> [Problem requirements]
Set out the following rows as a numbered list, leaving out any blank lines.

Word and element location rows
------------------------------------------------
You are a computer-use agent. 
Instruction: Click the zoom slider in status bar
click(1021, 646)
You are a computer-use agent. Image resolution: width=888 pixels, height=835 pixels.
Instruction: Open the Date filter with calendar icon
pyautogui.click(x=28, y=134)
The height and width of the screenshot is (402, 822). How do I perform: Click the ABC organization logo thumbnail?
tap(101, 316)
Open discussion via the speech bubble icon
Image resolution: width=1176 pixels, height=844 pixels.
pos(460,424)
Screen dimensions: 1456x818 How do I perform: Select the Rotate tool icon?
------------------------------------------------
> [Expected answer]
1. You are a computer-use agent. 
2. Instruction: Click the zoom slider in status bar
3. click(1021, 646)
4. You are a computer-use agent. Image resolution: width=888 pixels, height=835 pixels.
5. Instruction: Open the Date filter with calendar icon
6. pyautogui.click(x=28, y=134)
7. The height and width of the screenshot is (402, 822). How do I perform: Click the ABC organization logo thumbnail?
8. tap(101, 316)
9. Open discussion via the speech bubble icon
10. Image resolution: width=1176 pixels, height=844 pixels.
11. pos(460,424)
12. Screen dimensions: 1456x818 How do I perform: Select the Rotate tool icon?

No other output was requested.